### [ROWS]
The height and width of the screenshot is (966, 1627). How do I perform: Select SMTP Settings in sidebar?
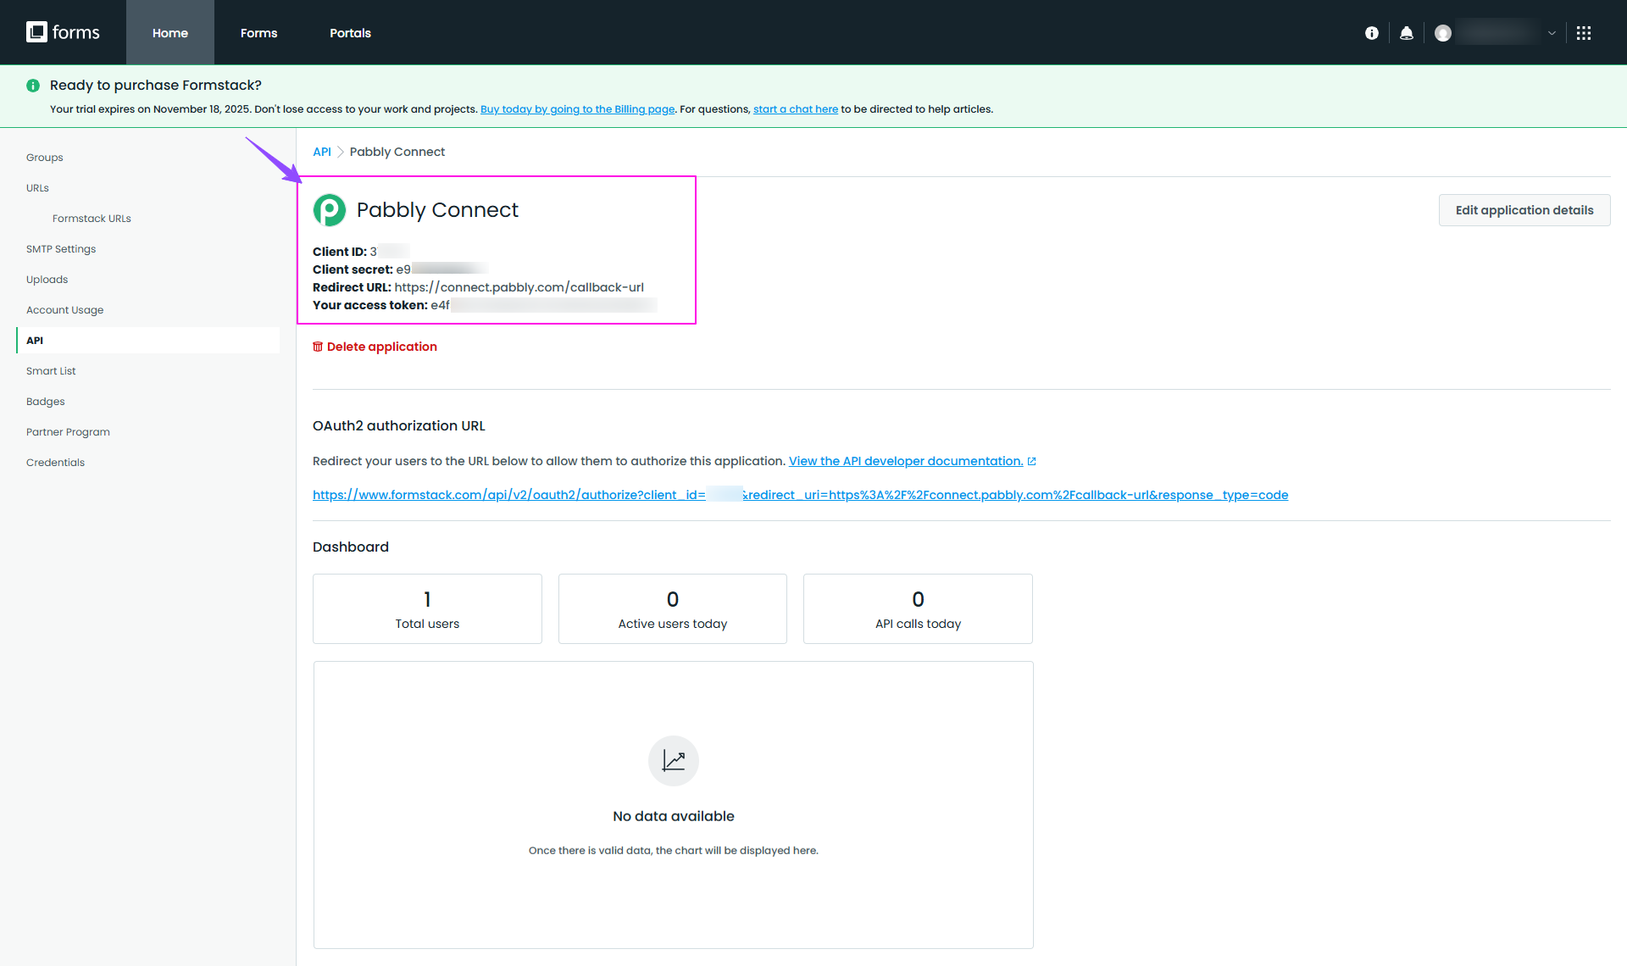(61, 249)
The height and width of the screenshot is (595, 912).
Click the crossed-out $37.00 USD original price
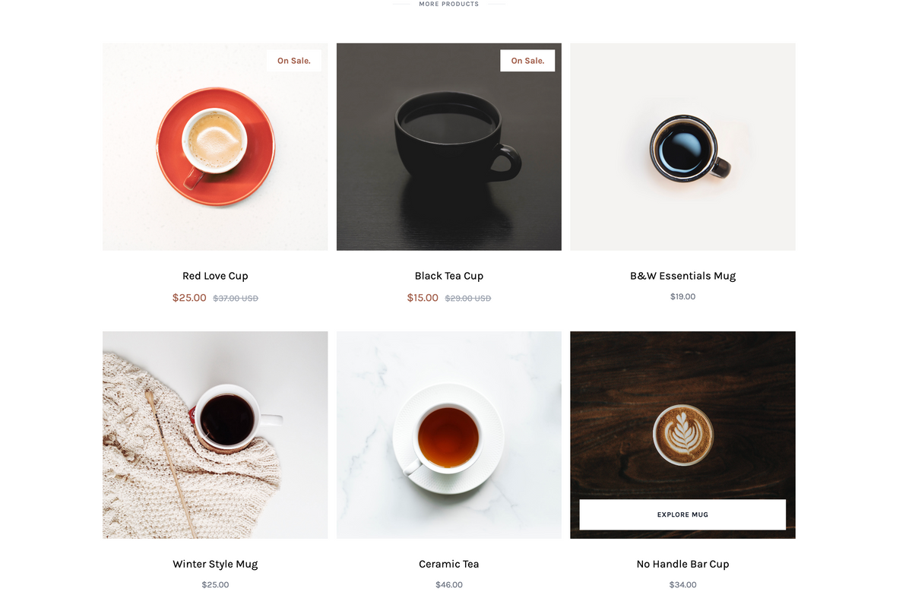click(x=236, y=299)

### [TASK DESCRIPTION]
Can you copy out every line of text in the records above, word for word and without the pictures?

### [COMPLETE OUTPUT]
The height and width of the screenshot is (966, 1627). How do I perform: Select SMTP Settings in sidebar?
(61, 249)
The height and width of the screenshot is (595, 912).
Click the crossed-out $37.00 USD original price
click(x=236, y=299)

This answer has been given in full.